Each line below is to be repeated exactly; any picture is to be left out.

** INPUT RECORDS **
= = = = = = =
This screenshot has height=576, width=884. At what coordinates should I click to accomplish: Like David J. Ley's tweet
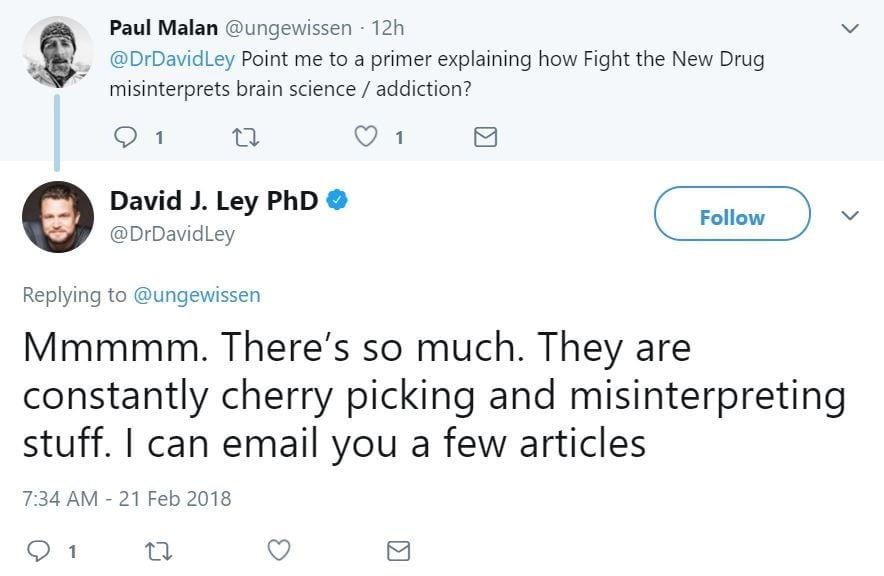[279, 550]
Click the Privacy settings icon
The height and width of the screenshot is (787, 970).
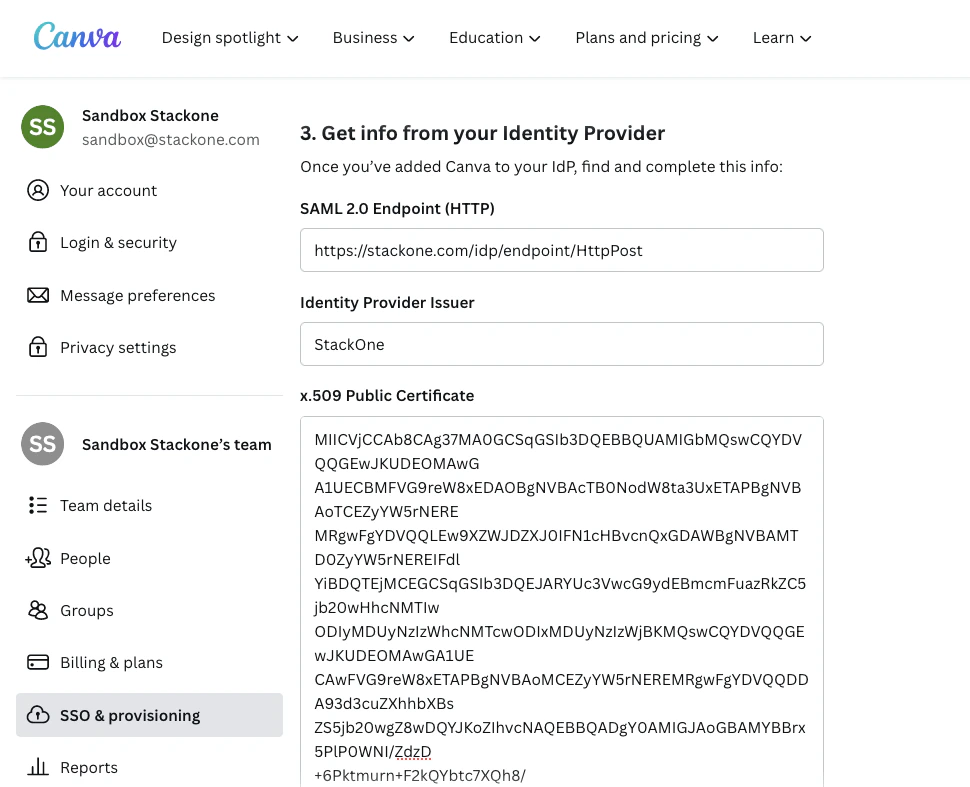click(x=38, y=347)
= = = = = = =
** SOLUTION FOR THIS PROBLEM **
This screenshot has height=576, width=884. At what coordinates should I click to accomplish: Like David J. Ley's tweet
[279, 550]
Click the Privacy settings icon
The height and width of the screenshot is (787, 970).
click(x=38, y=347)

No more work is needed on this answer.